▶ _WHAT IS EXPECTED_: Pick out and copy every line in the entries below that contains the word "dropdown". Only matches with the same uppercase and lowercase letters count.
[Begin DATASET ENTRIES]
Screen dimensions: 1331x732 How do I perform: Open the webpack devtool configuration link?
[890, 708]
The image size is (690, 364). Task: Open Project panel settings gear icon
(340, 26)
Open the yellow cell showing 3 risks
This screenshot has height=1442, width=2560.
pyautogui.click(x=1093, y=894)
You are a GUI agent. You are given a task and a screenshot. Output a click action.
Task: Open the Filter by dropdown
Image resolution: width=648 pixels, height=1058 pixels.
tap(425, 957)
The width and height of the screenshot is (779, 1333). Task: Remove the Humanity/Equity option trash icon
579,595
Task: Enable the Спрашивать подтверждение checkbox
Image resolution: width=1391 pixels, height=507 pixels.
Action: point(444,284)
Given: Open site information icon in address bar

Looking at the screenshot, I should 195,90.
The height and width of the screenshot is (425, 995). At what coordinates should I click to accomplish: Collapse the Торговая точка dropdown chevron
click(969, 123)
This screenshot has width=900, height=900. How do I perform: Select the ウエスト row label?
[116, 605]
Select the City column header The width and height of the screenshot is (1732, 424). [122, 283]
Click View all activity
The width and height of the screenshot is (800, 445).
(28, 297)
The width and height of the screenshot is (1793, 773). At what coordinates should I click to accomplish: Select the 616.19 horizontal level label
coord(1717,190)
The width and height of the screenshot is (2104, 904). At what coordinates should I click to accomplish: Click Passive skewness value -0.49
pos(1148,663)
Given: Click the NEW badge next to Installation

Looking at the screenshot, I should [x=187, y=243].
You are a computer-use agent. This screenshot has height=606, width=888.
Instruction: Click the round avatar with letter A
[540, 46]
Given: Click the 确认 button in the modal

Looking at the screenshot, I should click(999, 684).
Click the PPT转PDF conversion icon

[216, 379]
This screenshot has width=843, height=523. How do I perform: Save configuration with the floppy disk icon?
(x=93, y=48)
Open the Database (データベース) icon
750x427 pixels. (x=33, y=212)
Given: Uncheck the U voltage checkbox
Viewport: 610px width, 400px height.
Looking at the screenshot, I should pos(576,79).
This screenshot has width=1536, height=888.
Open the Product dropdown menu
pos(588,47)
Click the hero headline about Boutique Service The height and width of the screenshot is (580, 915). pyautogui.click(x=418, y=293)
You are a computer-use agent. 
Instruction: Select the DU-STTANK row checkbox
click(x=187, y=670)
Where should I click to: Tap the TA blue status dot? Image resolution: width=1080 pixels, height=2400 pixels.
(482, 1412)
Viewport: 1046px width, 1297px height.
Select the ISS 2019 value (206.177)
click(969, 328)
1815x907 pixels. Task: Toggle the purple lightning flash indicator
[End DATASET ENTRIES]
▶ _TASK OUTPUT_:
Task: Open the Filter by dropdown
The height and width of the screenshot is (425, 995). At what coordinates should I click to accomplish: Collapse the Торговая точка dropdown chevron
Open the Product dropdown menu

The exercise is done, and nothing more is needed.